Ein Gewinn deutlich über den Erwartungen der Analysten. Und trotzdem verkauft der Markt die Aktie. Bei der Münchener Rück klaffen Zahlenwerk und Kursreaktion am Freitag auseinander — der Grund liegt im Kleingedruckten der Prognose.
Starkes Quartal, schwächere Prognose
Im zweiten Quartal 2026 verdiente die Münchener Rück 2,211 Milliarden Euro. Das sind sechs Prozent mehr als im Vorjahr. Analysten hatten im Schnitt nur mit 1,786 Milliarden Euro gerechnet.
Für das erste Halbjahr steht damit ein Nettoergebnis von 3,925 Milliarden Euro. Trotzdem senkte das Management die Umsatzprognose für 2026 von 64 auf 62 Milliarden Euro. Im Kerngeschäft der Rückversicherung erwartet der Konzern nun 38 statt 40 Milliarden Euro Versicherungsumsatz.
Konzernchef Christoph Jurecka begründet den Schritt mit Preisdisziplin. Der Konzern habe bewusst auf Geschäft verzichtet, das keine risikoadäquaten Preise brachte. Weniger Volumen, mehr Marge — diese Strategie treibt aktuell die Zahlen.
Warum die Juli-Erneuerung die Anleger beunruhigt
Der Grund für die Skepsis liegt in der Erneuerungsrunde zum 1. Juli 2026. Das risikoadjustierte Preisniveau sank dort um 5,5 Prozent. Die Münchener Rück reagierte und fuhr ihr erneuertes Geschäftsvolumen um 9,1 Prozent auf 2,9 Milliarden Euro zurück.

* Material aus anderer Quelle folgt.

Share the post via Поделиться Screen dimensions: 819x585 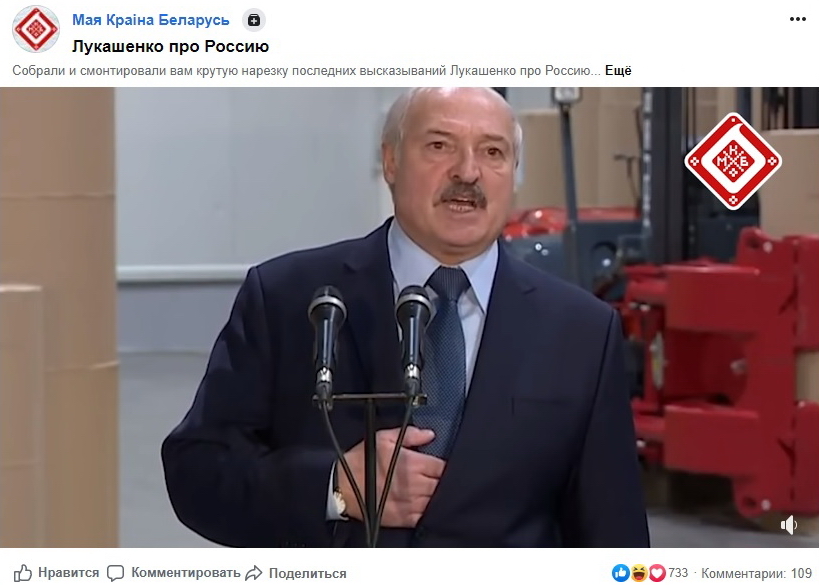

Besonders im US-Haftpflichtgeschäft hielt sich der Konzern zurück. Die Margen reichten dem Management dort nicht aus.
Das Jahresgewinnziel von 6,3 Milliarden Euro bleibt trotz der Kürzungen bestehen. Es stützt sich vor allem auf hohe Profitabilität und ein starkes Kapitalanlageergebnis mit 5,5 Prozent Rendite im Quartal. Auch Tochter ERGO lieferte mit 321 Millionen Euro Quartalsgewinn einen überdurchschnittlichen Beitrag.
Die Aktie verfehlt die 200-Tage-Linie knapp
Die Aktie schloss am Freitag bei 514,60 Euro, ein Tagesverlust von 1,64 Prozent. Damit blieb sie knapp unter der 200-Tage-Linie bei 520,84 Euro — der Sprung darüber misslang.
Die Analysten reagierten uneinheitlich. Jefferies beließ das Kursziel bei 600 Euro und verwies auf die starke Ertragskraft. UBS und RBC wurden nach der Umsatzwarnung vorsichtiger und setzten ihre Kursziele auf 515 beziehungsweise 500 Euro.
Die Kapitalausstattung bleibt unterdessen komfortabel. Mit einer Solvency-II-Quote von 304 Prozent hat der Konzern genug Spielraum, um das laufende Aktienrückkaufprogramm über 2,0 Milliarden Euro fortzusetzen.
Die Hurrikan-Saison entscheidet über den Rest des Jahres
Für das zweite Halbjahr bleibt die Entwicklung bei Naturkatastrophen der entscheidende Faktor. Der Konzern hat bereits über 60 Prozent seines Jahresgewinnziels in der ersten Jahreshälfte verdient. Das verschafft einen Puffer für die aktive Hurrikan-Saison im Nordatlantik.
Jurecka zeigte sich bei der Bilanzvorlage zuversichtlich. Man befinde sich auf einem sehr guten Weg zum Jahresziel von 6,3 Milliarden Euro — vorausgesetzt, die Großschadenbelastung bleibt im erwarteten Rahmen.